# EXERCISE GOAL:
Recast the part of the listing that opens with the line containing "Click the Coleção" and closes with the line containing "Click the left navigator range handle" as a Markdown table with the columns Row and Line. Skip blank lines and leave the pictures out.

# DATA FOR THE TASK:
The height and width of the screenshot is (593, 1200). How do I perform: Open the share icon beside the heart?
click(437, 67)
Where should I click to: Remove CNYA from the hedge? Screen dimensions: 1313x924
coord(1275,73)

--

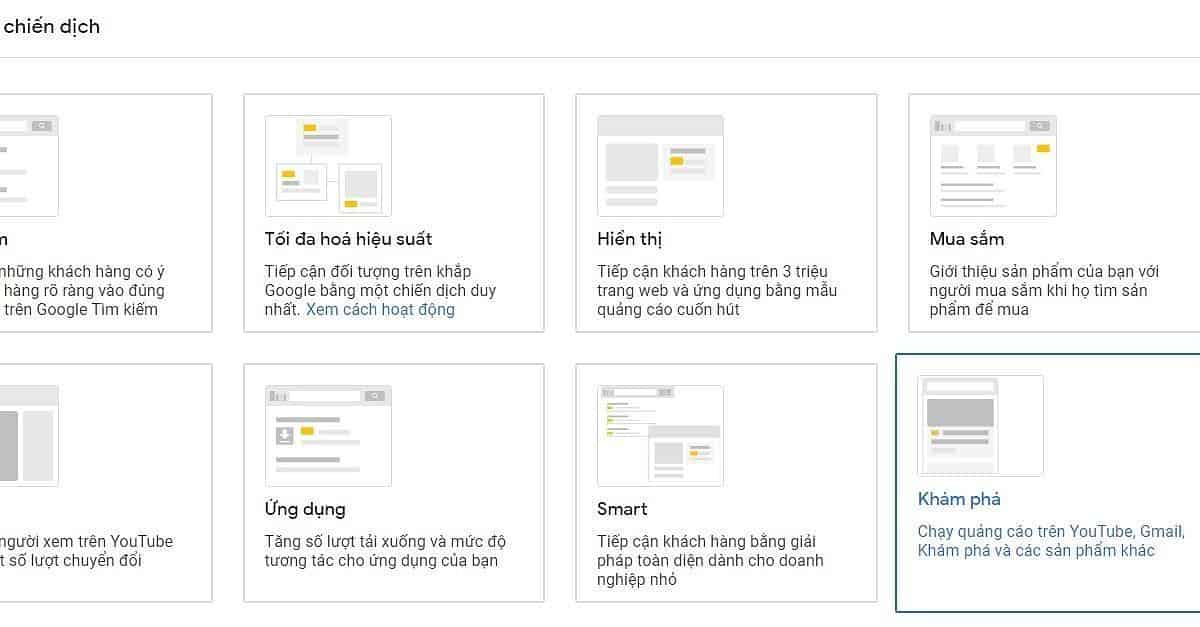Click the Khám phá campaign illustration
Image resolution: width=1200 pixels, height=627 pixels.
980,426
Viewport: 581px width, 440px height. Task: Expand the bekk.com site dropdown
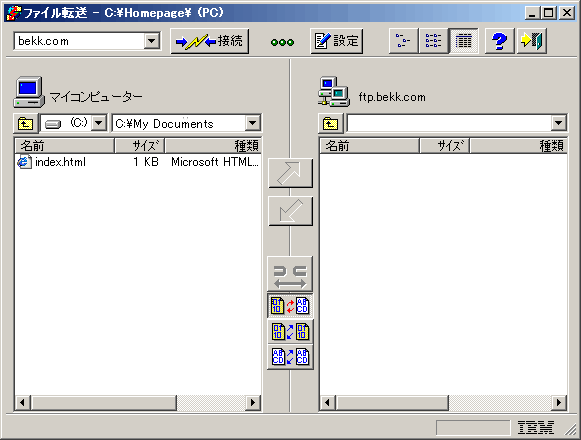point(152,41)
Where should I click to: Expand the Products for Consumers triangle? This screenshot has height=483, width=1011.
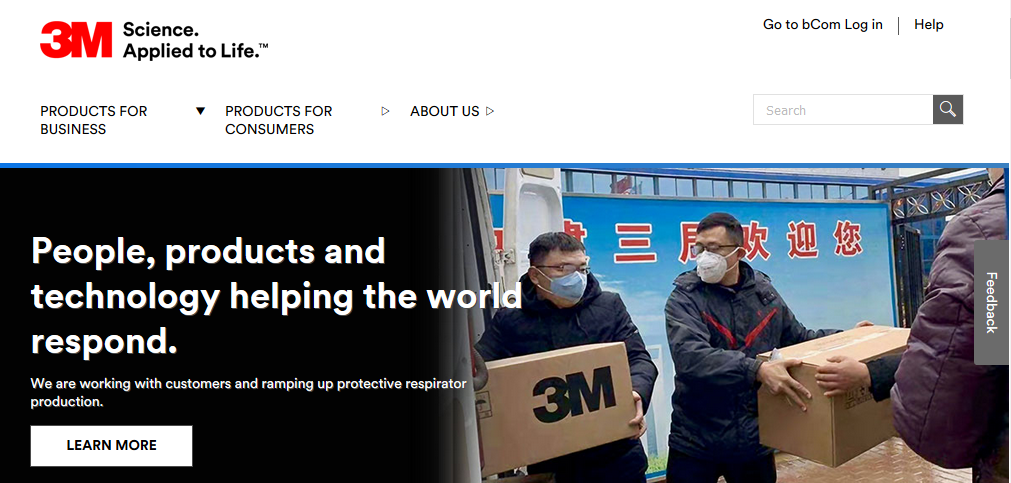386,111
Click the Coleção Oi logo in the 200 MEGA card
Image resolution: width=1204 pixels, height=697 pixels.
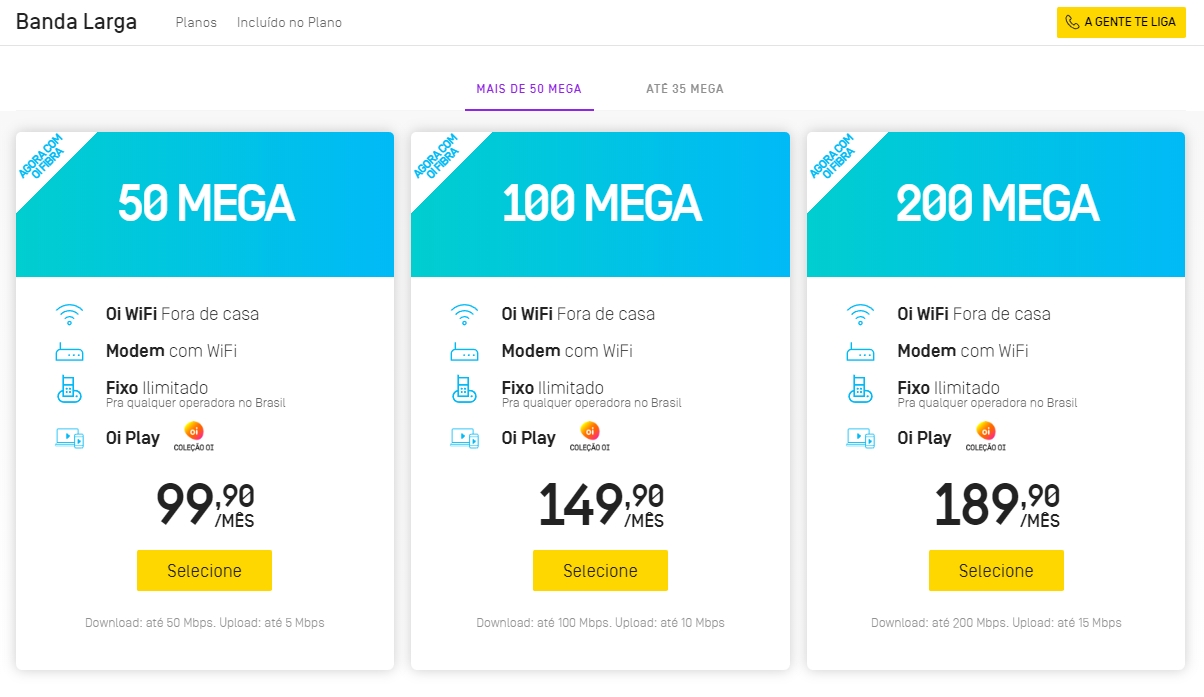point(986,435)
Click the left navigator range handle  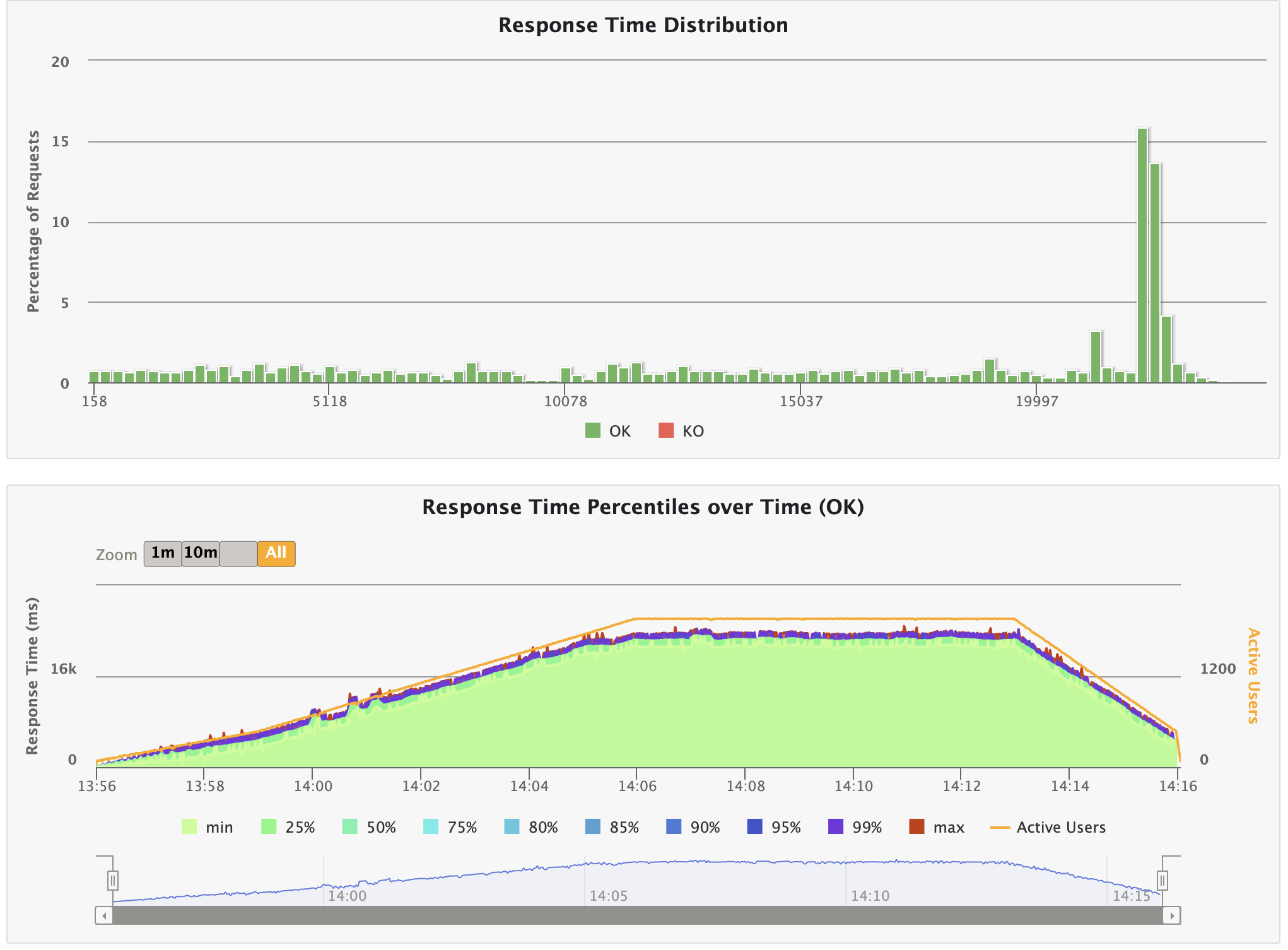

...

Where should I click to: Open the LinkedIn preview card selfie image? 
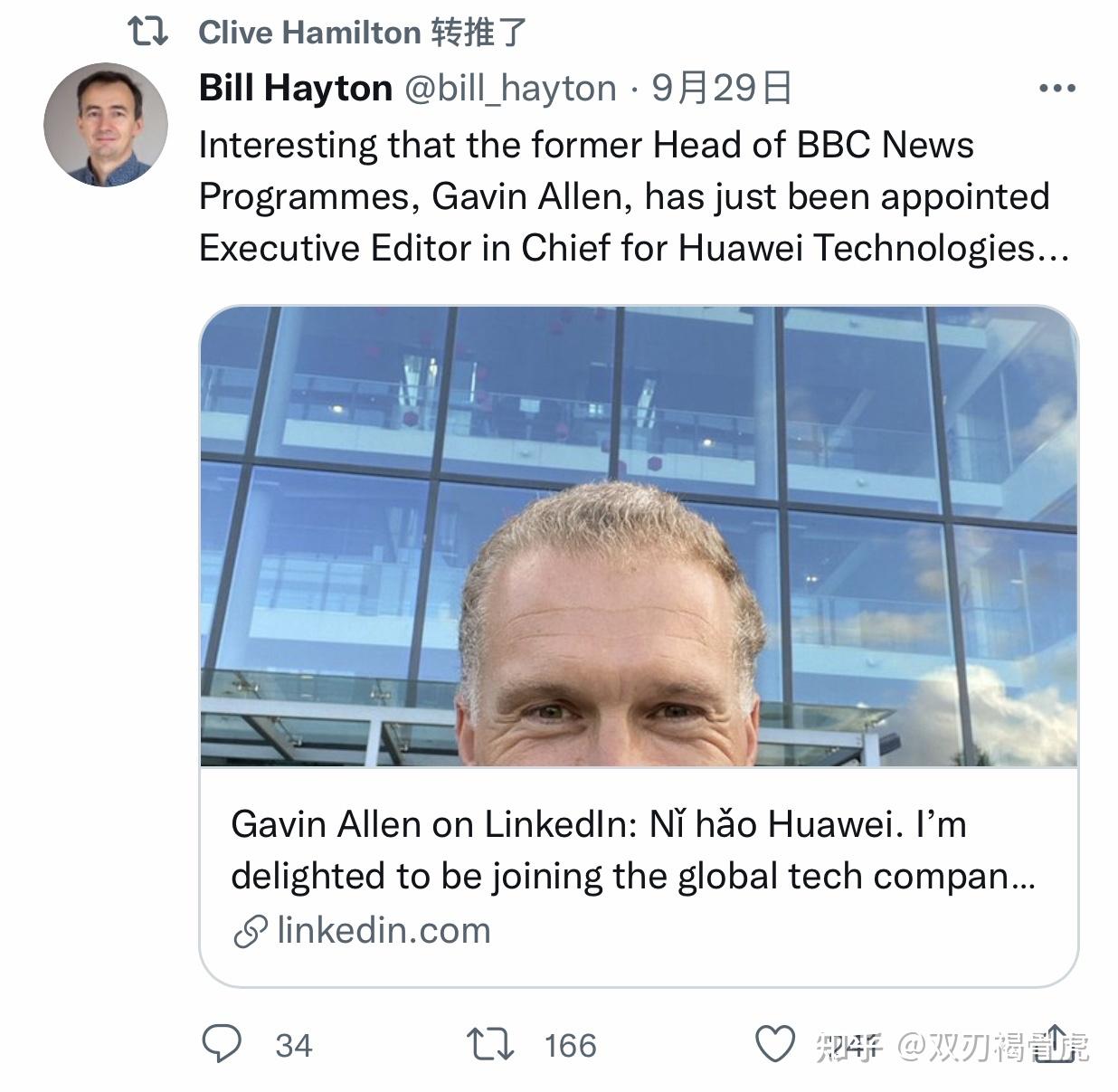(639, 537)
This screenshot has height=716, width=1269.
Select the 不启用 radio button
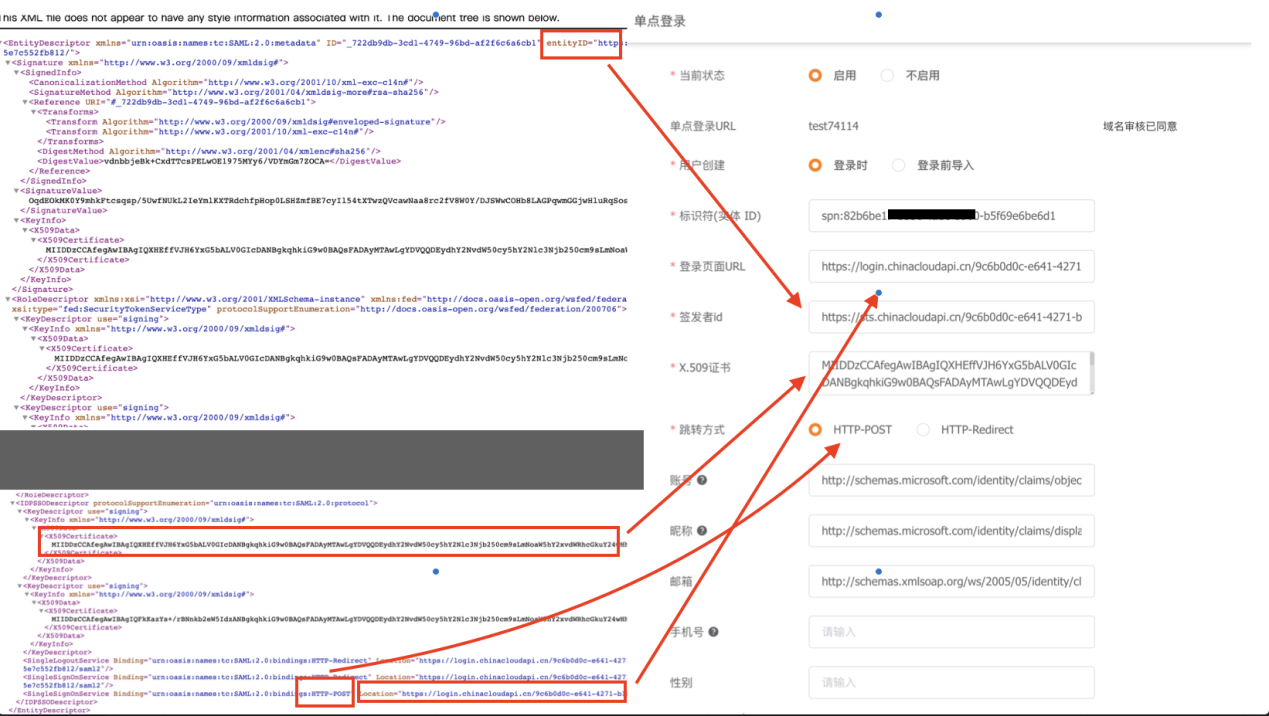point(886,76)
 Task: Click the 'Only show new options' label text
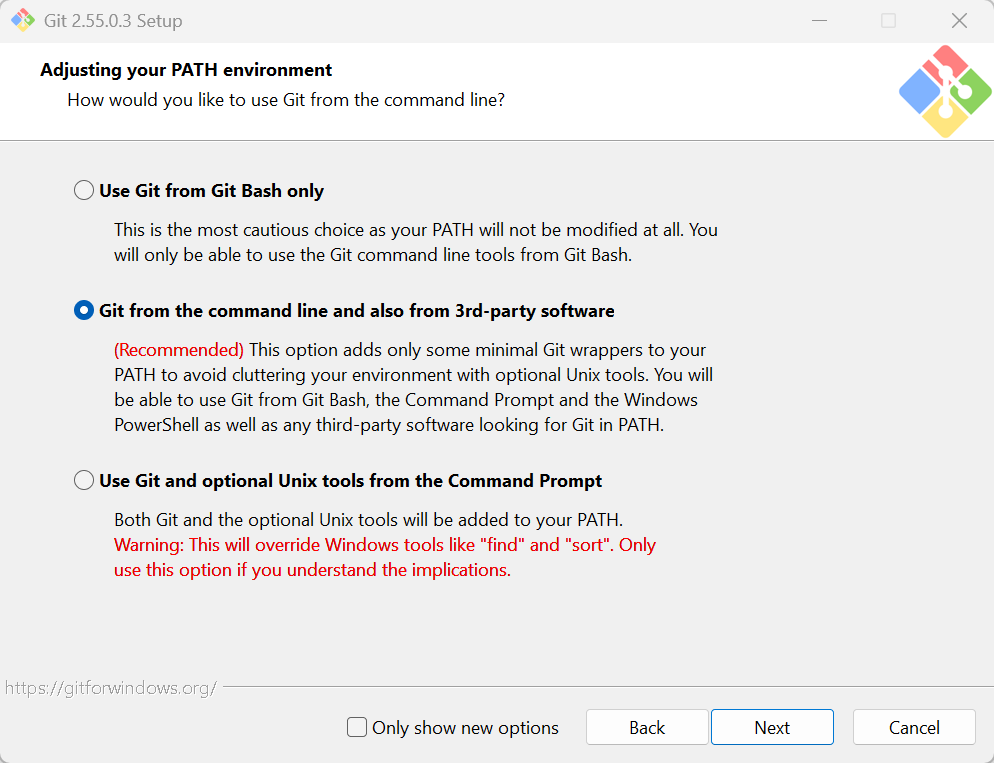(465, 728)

# OUTPUT:
| Row | Line |
|---|---|
| 1 | Click the Coleção Oi logo in the 200 MEGA card |
| 2 | Image resolution: width=1204 pixels, height=697 pixels. |
| 3 | point(986,435) |
| 4 | Click the left navigator range handle   |